• [Description of the task] Make an exact copy of all the entries, but do not reproduce the pictures.

• [Provided information]
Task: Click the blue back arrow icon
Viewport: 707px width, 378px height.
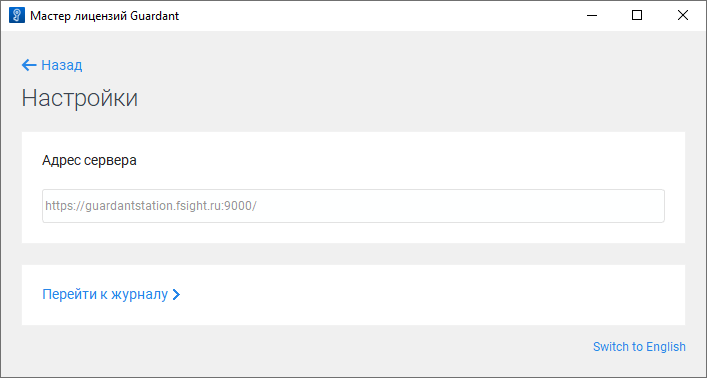Action: [x=29, y=65]
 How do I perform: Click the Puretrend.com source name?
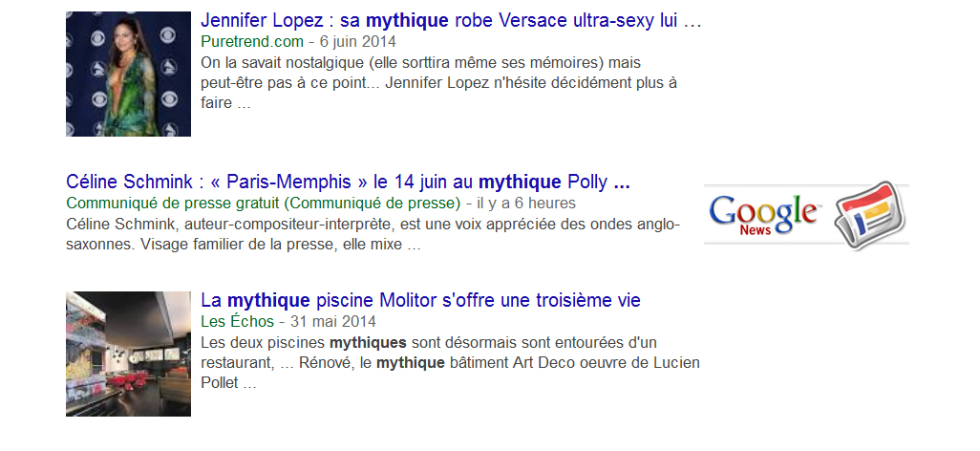point(252,41)
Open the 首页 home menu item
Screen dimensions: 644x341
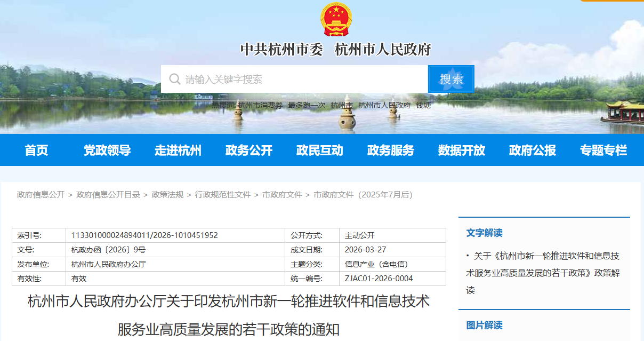(x=36, y=150)
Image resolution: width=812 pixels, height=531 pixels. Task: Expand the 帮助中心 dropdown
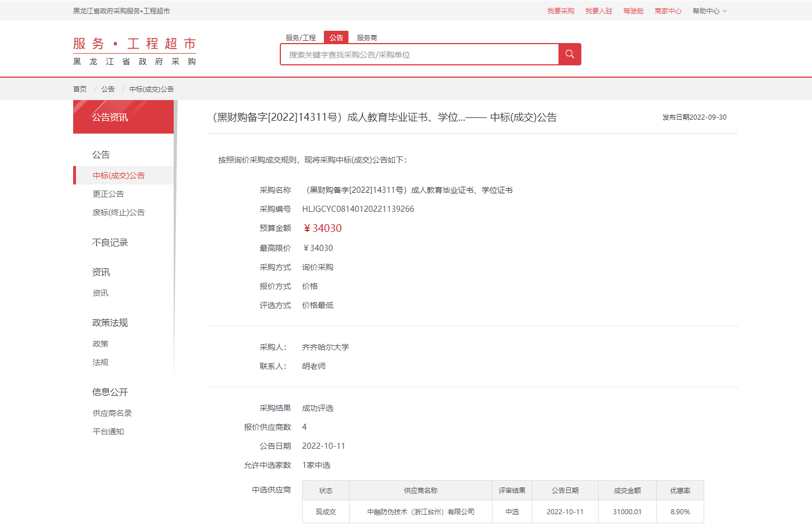pos(709,11)
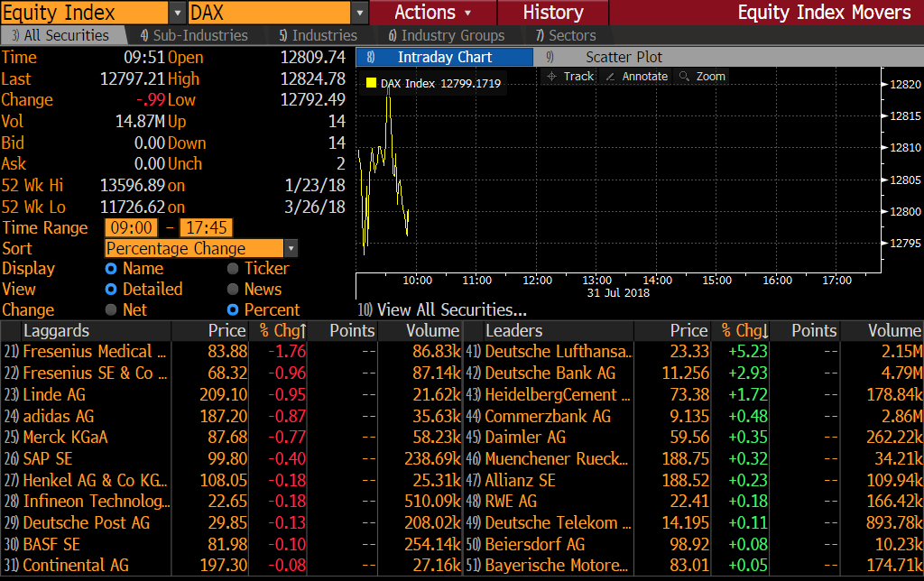Image resolution: width=924 pixels, height=581 pixels.
Task: Open the Actions menu
Action: pyautogui.click(x=433, y=13)
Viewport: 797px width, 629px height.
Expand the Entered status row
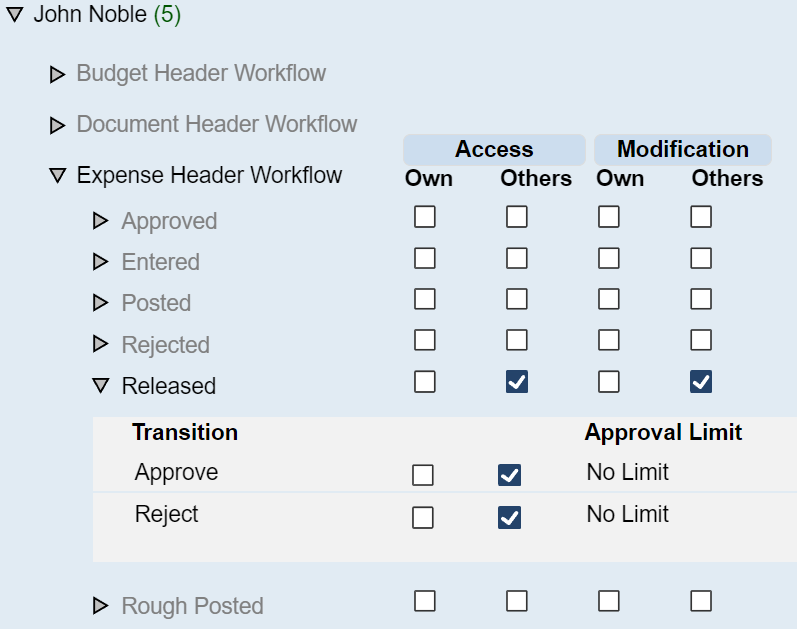[x=100, y=262]
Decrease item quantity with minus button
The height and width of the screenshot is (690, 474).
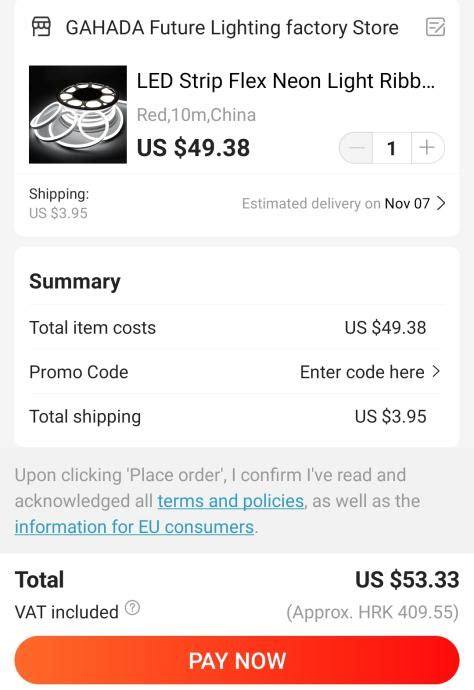(x=356, y=148)
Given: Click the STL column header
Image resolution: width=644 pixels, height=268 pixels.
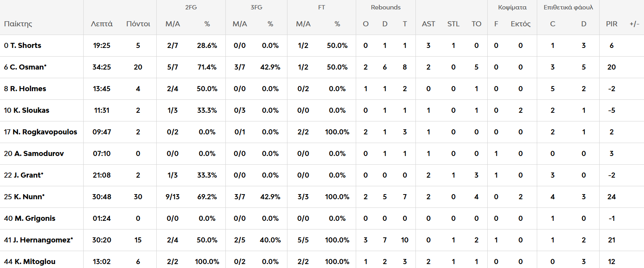Looking at the screenshot, I should tap(453, 24).
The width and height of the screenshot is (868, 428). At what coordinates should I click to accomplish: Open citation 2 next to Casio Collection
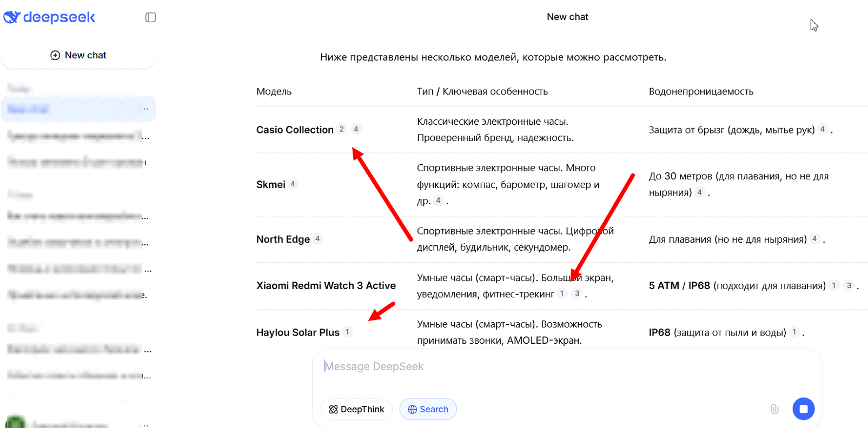point(341,129)
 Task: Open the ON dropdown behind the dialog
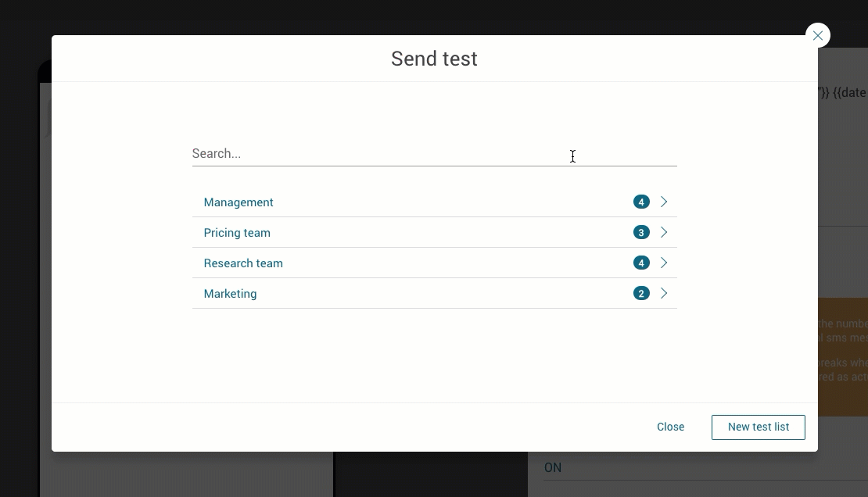(704, 467)
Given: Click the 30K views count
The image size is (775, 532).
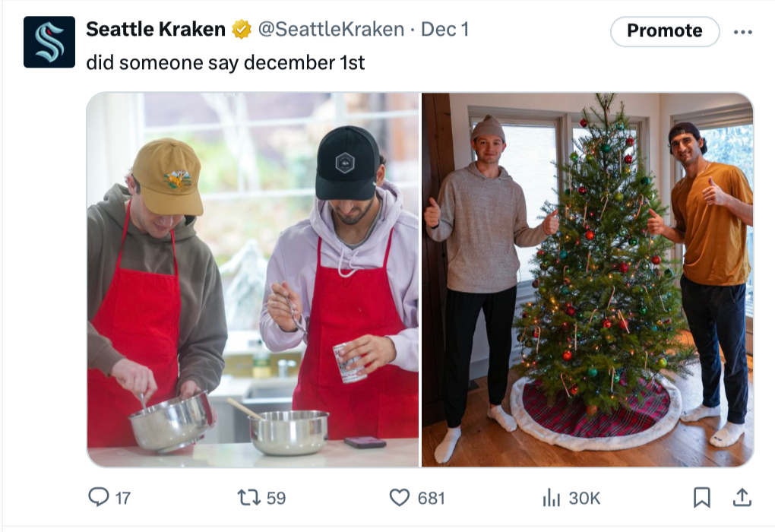Looking at the screenshot, I should [x=585, y=498].
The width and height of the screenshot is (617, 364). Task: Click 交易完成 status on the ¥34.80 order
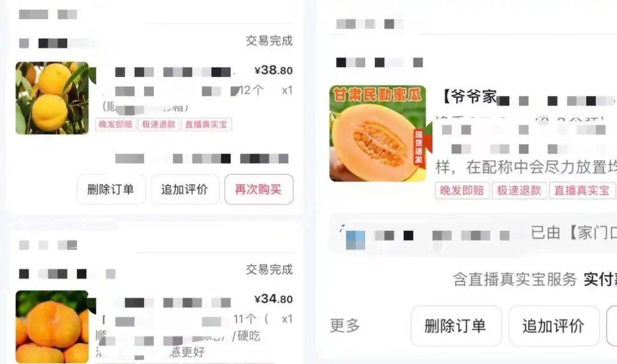click(x=269, y=270)
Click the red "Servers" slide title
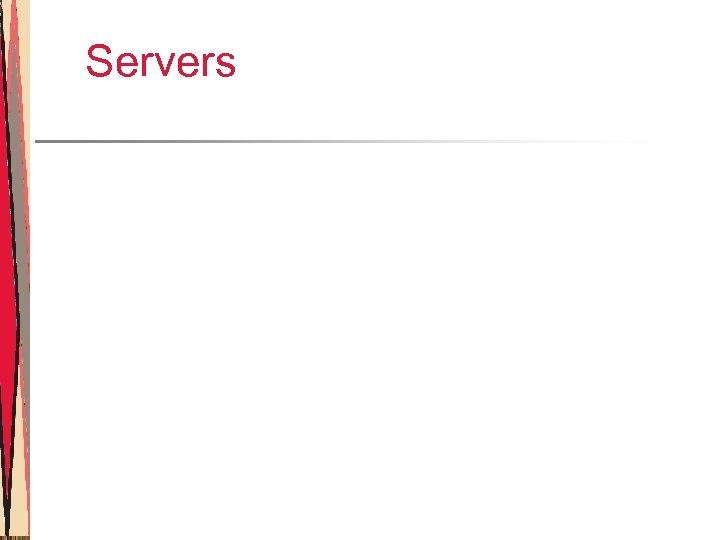This screenshot has height=540, width=720. (x=161, y=61)
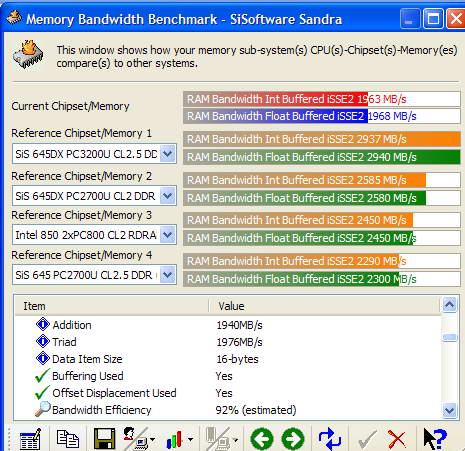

• [Output of the task]
Task: Click the blue back arrow icon
Viewport: 707px width, 378px height.
Action: [x=29, y=65]
 How do I perform: Click the Puretrend.com source name?
point(252,41)
Open the 首页 home menu item
Screen dimensions: 644x341
(x=36, y=150)
Image resolution: width=812 pixels, height=531 pixels. Task: Expand the 帮助中心 dropdown
pos(709,11)
Image resolution: width=924 pixels, height=581 pixels.
Task: Open the Actions menu
Action: pyautogui.click(x=433, y=13)
Viewport: 797px width, 629px height.
Expand the Entered status row
[x=100, y=262]
Decrease item quantity with minus button
The height and width of the screenshot is (690, 474).
(x=356, y=148)
Given: Click the STL column header
Image resolution: width=644 pixels, height=268 pixels.
Looking at the screenshot, I should tap(453, 24).
The width and height of the screenshot is (868, 428). At what coordinates should I click to accomplish: Open citation 2 next to Casio Collection
point(341,129)
 Task: Open the ON dropdown behind the dialog
(704, 467)
Given: Click the 30K views count
The image size is (775, 532).
Looking at the screenshot, I should [x=585, y=498].
The width and height of the screenshot is (617, 364). Task: Click 交易完成 status on the ¥34.80 order
click(x=269, y=270)
Click the red "Servers" slide title
This screenshot has height=540, width=720. (x=161, y=61)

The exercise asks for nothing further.